News
4 may 2015

Monetizing blue risks

If correctly valued, water will be better managed.

By 2050, it is predicted that 70% of the world’s GDP will be produced in water-scarce regions while an increasing number of cities and industries will be facing economic challenges due to severe water events such as flooding. These and other risks related to water are a critical consideration for today’s decisionmakers. Existing water footprint indicators give us insight into the vulnerability and resilience of a specific activity to water challenges. Now, decision-makers are looking at an even more pragmatic and straightforward metric: dollars.
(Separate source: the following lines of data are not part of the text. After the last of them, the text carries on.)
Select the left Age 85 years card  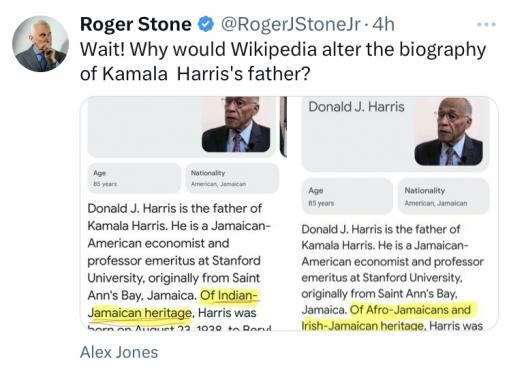[134, 178]
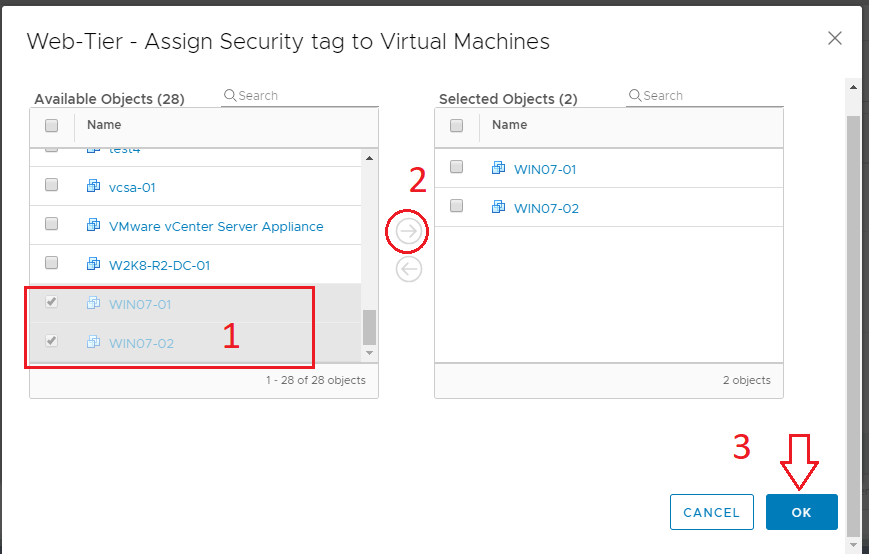Image resolution: width=869 pixels, height=554 pixels.
Task: Click the VM icon of WIN07-01 in Selected Objects
Action: pos(499,168)
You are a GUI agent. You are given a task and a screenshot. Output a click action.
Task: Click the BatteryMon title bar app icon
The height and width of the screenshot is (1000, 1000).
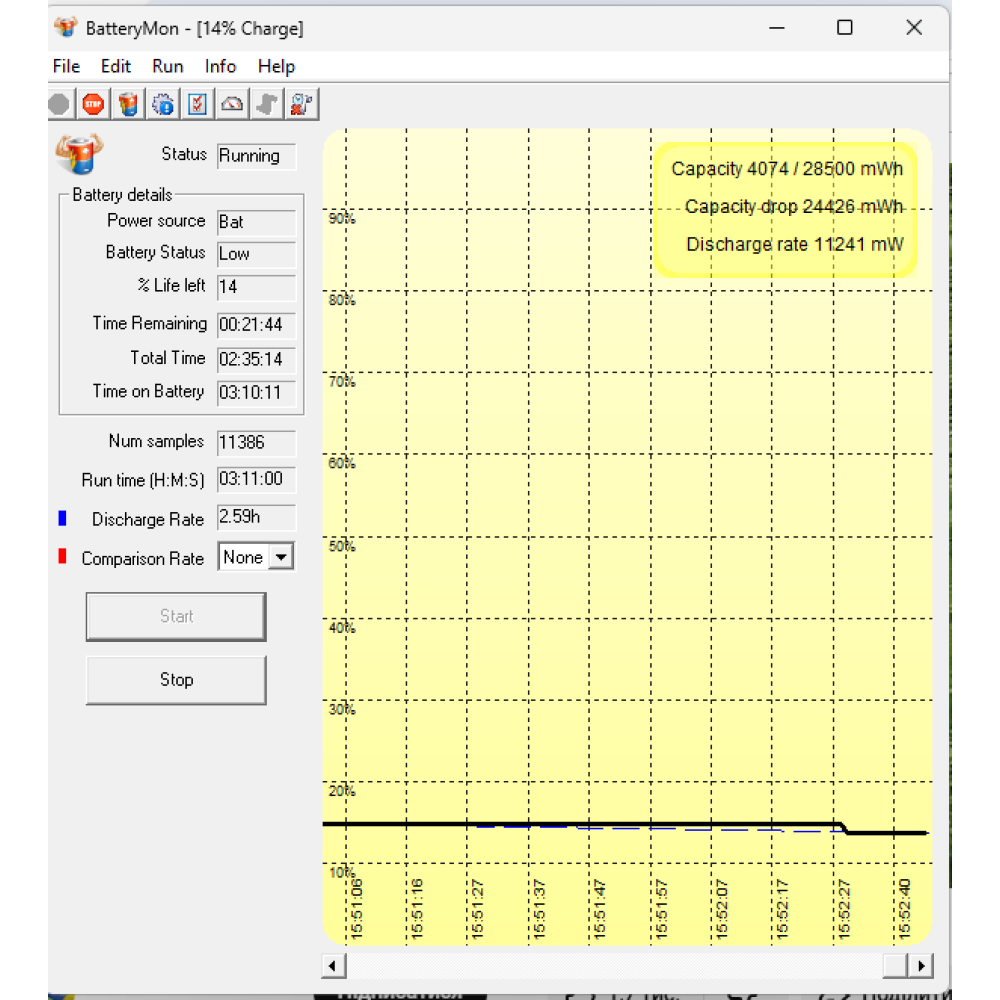(x=66, y=28)
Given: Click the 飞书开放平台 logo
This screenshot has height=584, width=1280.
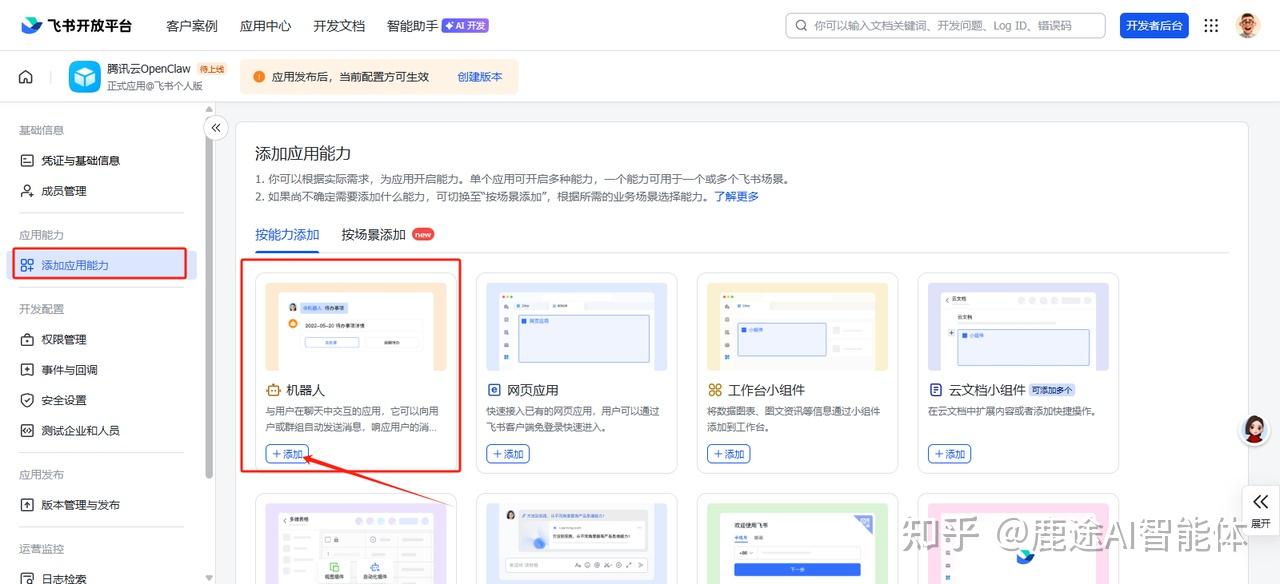Looking at the screenshot, I should click(x=76, y=26).
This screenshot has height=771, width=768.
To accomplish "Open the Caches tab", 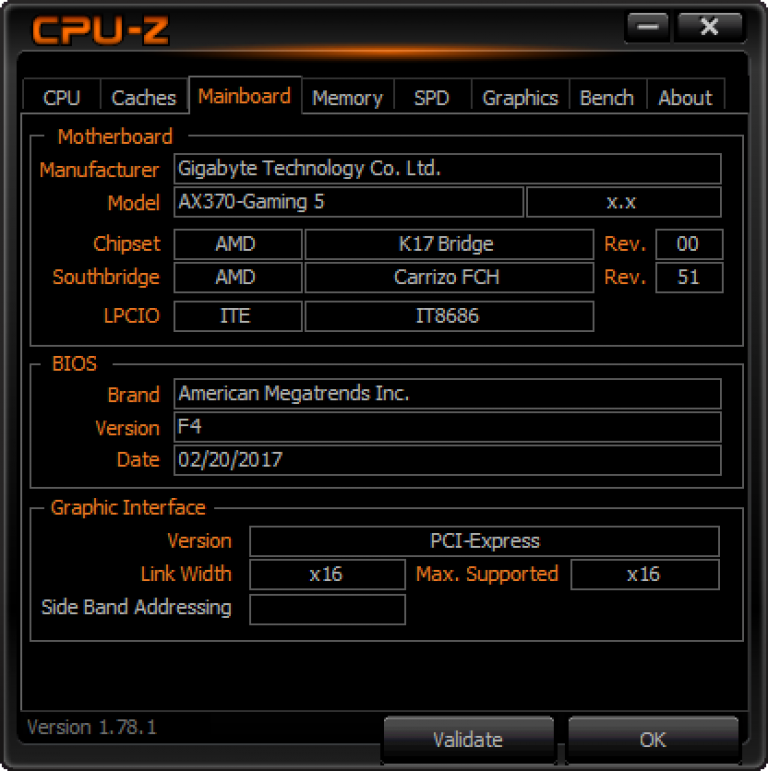I will (144, 97).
Veolia has developed an approach called The True Cost of Water that combines traditional CAPEX and OPEX calculations with analysis of water risks and their financial implications.
 
The True Cost of Water takes into account:
  • Direct water costs: capital & operational expenditures for water infrastructure
  • Indirect water costs: existing costs that are usually not attributed to water, such as water-related legal costs
  • Financial implications of water risks: unanticipated costs arising during the lifetime of a plant.
These elements are organized into four categories: operational, such as water shortages; financial, such as an increase in the cost of capital; regulatory, such as an obligation to meet environmental standards; and reputational, such as temporary loss of license to operate as a result of local pressure. Veolia’s True Cost of Water approach is able to focus on the financial implications of waterrelated risks. It helps the user anticipate, prioritize, and more effectively mitigate water-related risks that can negatively affect the bottom line by creating a risk-reward tradeoff analysis. By including this approach into business decisions, decision-makers can better understand the importance of investing in sustainable practices such as water reuse and wastewater resource recovery. Return on investment is no longer simply based on current costs but is instead corrected to the risk-based costs.
 
This approach provides companies with vital information to assist in the selection of appropriate water strategies to diminish their overall water risk.